### Records for the task
↓↓↓

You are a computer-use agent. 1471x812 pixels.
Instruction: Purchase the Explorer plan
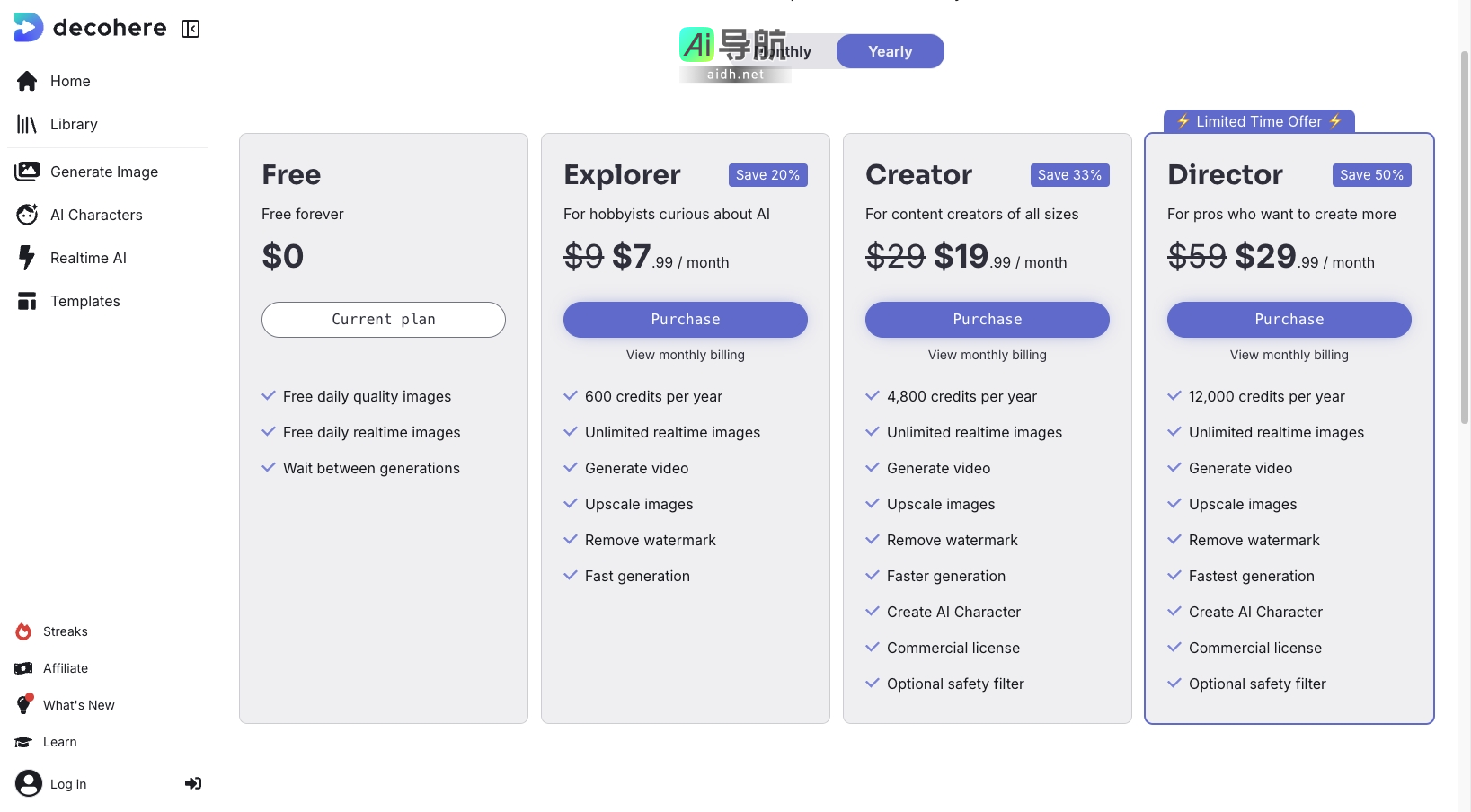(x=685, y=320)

↑↑↑
↓↓↓

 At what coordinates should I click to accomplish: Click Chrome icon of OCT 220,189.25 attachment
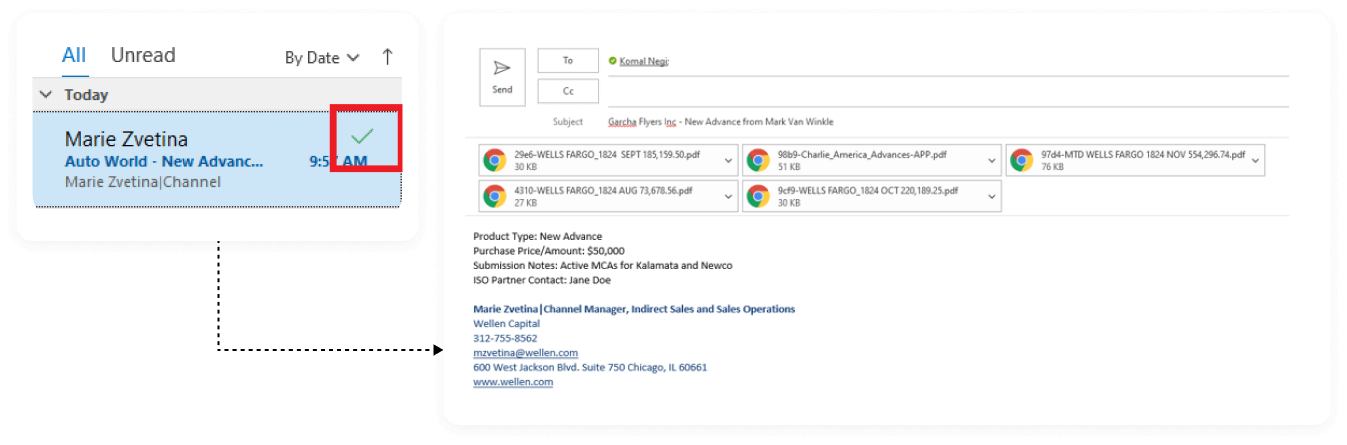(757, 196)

↑↑↑

Rename "Explorer" to "Voyager" in the stretch of the listing from the line containing "You are a computer-use" through the line containing "(x=685, y=320)", and give those lines again with nothing else changed. Leave the pictures out of your answer.

You are a computer-use agent. 1471x812 pixels.
Instruction: Purchase the Voyager plan
(x=685, y=320)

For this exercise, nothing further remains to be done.